Rojo Y Negro by Stendhal

Rojo Y Negro by Stendhal

Author:Stendhal
Language: es
Format: mobi
Tags: prose_classic
Published: 2011-03-10T23:00:00+00:00


XXXVI

MANERA DE PRONUNCIAR

Si alguna vez merece disculpa la

fatuidad, es en la primera juventud,

porque entonces es la exageración de

alguna prenda estimable. ¡Pero la

fatuidad con la importancia! ¡La

fatuidad con la gravedad y la

suficiencia! ¡Al siglo XIX estaba

reservado este exceso de estupidez!

¡Y las gentes atacadas de esta dolencia

son las que pretenden encadenar

la hidra de la revolución!

LE JOHANNISBERG.

Gracias a que, en su altanería, Julián jamás preguntaba a nadie, se libró de cometer grandes torpezas. Un día, obligado por un chaparrón repentino a entrar en un café de la calle Saint-Honoré, fue protagonista de un incidente altamente desagradable. Un hombre alto, reparando en su mirada sombría, le miró a su vez exactamente lo mismo que en otro tiempo le mirara en Besançon el amante de Amanda.

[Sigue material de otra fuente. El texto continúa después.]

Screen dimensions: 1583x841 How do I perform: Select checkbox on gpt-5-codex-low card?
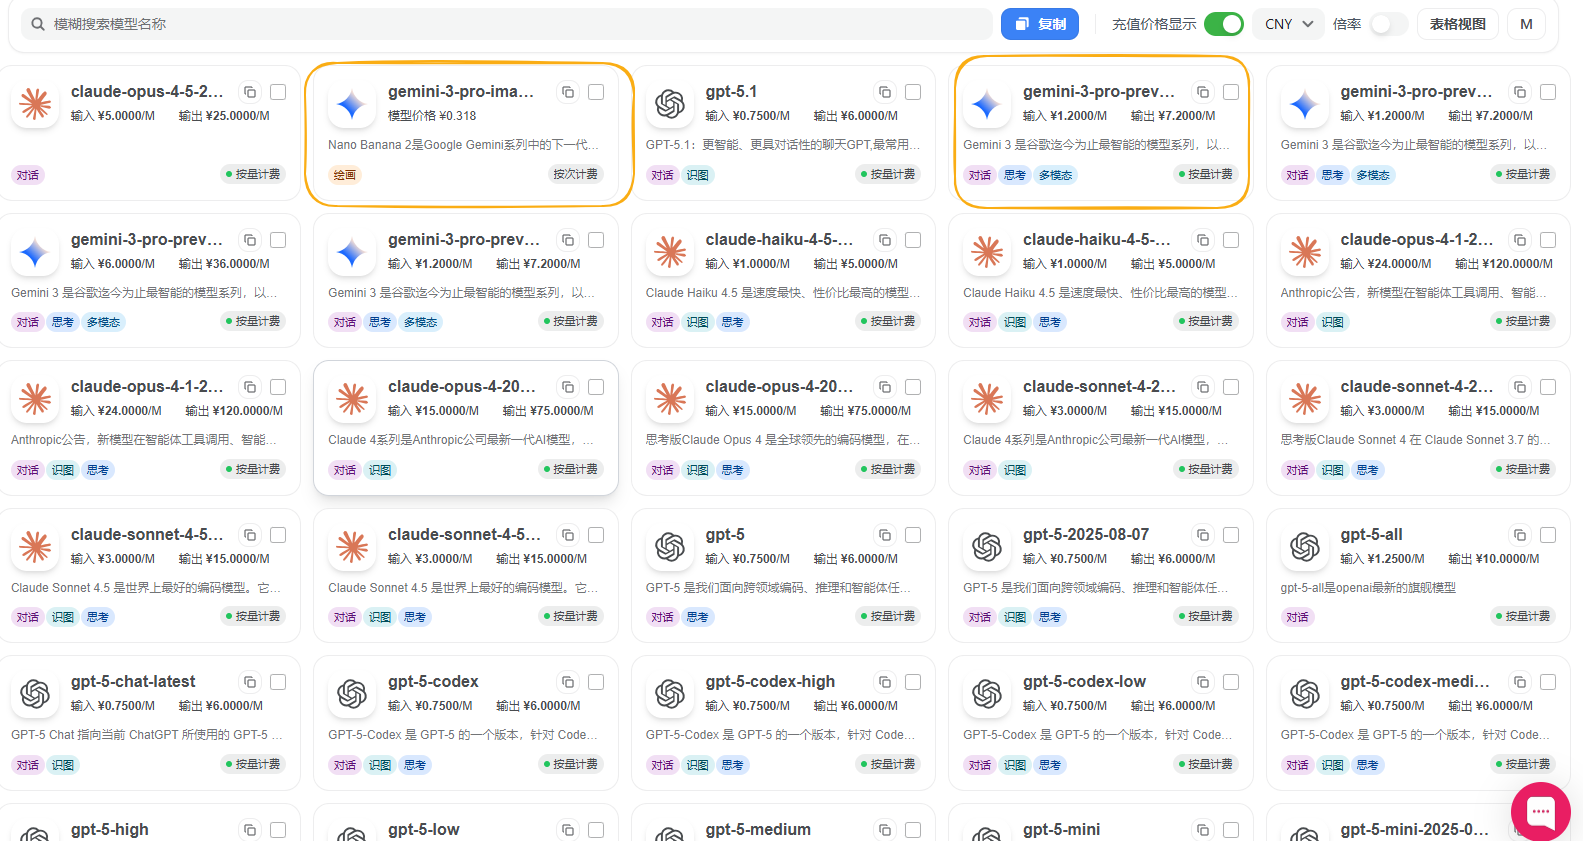coord(1231,682)
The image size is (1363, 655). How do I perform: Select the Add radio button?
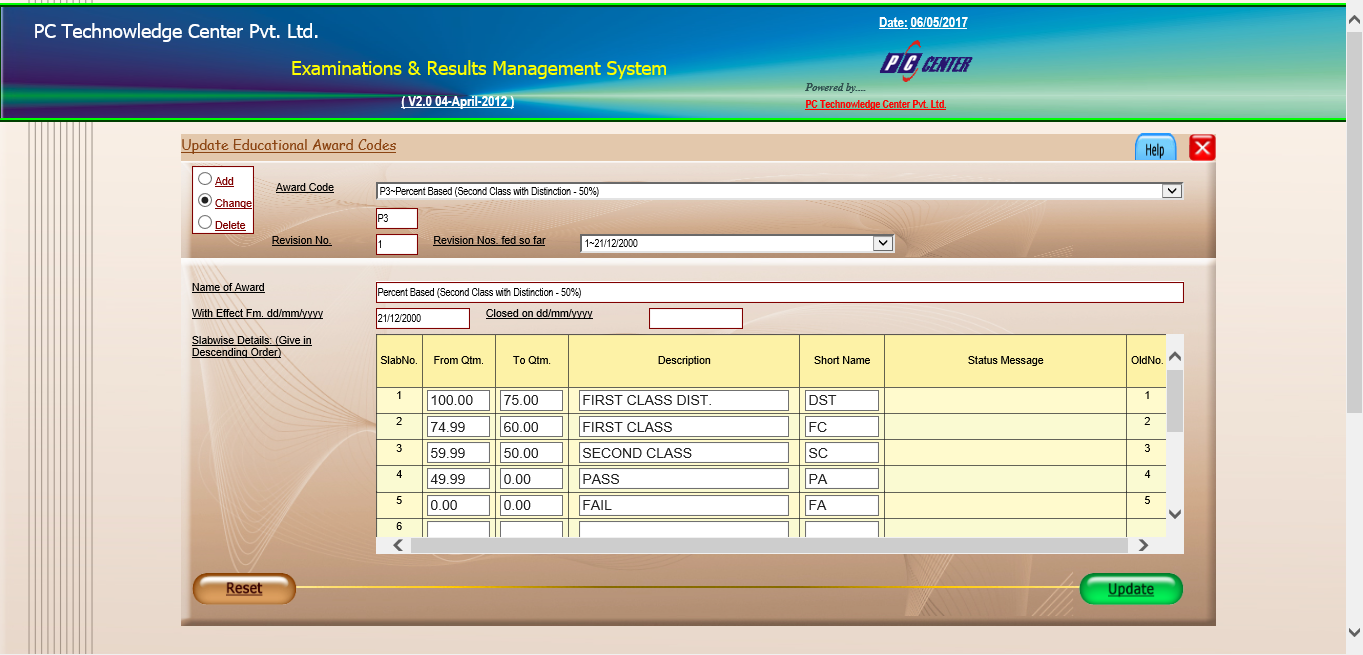click(205, 180)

Julián se había echado en cara con demasiada frecuencia el no haber vengado aquel insulto, para tolerar pacientemente la mirada en cuestión. Se levantó y pidió explicaciones, pero el desconocido, lejos de darlas, le hizo objeto de las injurias más soeces. Cuantas personas había en el café formaron círculo en derredor de los dos hombres, y hasta los transeúntes formaron grupo numeroso frente a la puerta. Julián llevaba siempre en los bolsillos un par de pistolitas. Al escuchar el chaparrón de injurias, más espeso y desagradable que el que le obligara a entrar en el café, su mano oprimía convulsa la culata de una de ellas. Fue, sin embargo, prudente, pues no sólo no sacó el arma, sino que se limitó a repetir de segundo en segundo:

—¿Su tarjeta? Me merece usted el desprecio más profundo.

Tantas veces repitió las nueve palabras subrayadas, que terminó por interesar a las turbas.

—¡Tiene razón!—exclamaron muchos—. Ese que hasta ahora habla solo, habrá de darle su tarjeta.

Como el desconocido oyera repetir varias veces esta decisión, metió una mano en el bolsillo, sacó un puñado de tarjetas, y las arrojó a la cara a Julián. Afortunadamente para entrambos, ninguna llegó a tocarle, y decimos afortunadamente, porque Julián se había jurado descerrajar un tiro a su adversario si éste le tocaba de cualquier manera que fuese. Arrojadas las tarjetas, se fue el desconocido, no sin volver de tanto en tanto la cabeza y de agitar el puño.

Julián se encontró bañado en sudor.

—¿Pero es posible que el más miserable de los hombres tenga poder para conmover hasta este extremo?—se decía con rabia—. ¿Cómo y cuándo conseguiré matar esta sensibilidad mía tan humillante?

Necesitaba un testigo; pero, ¿dónde encontrarle? No tenía ni un solo amigo. Había entablado muchas relaciones; pero todo el mundo, al cabo de seis semanas de trato, se alejaba de él.

—Soy insociable, y ahora toco las consecuencias—pensó.

Al fin se acordó de un teniente del 96 de línea, con quien se encontraba con frecuencia en la sala de armas, un pobre diablo llamado Liéven. Julián fue a visitarle y le habló con sinceridad.

—No tengo inconveniente en ser su testigo—dijo Liéven—, pero con una condición: si usted no hiere a su adversario, se batirá conmigo, no bien termine su duelo.

—De acuerdo—contestó Julián encantado.

Inmediatamente fueron juntos a buscar a M. C.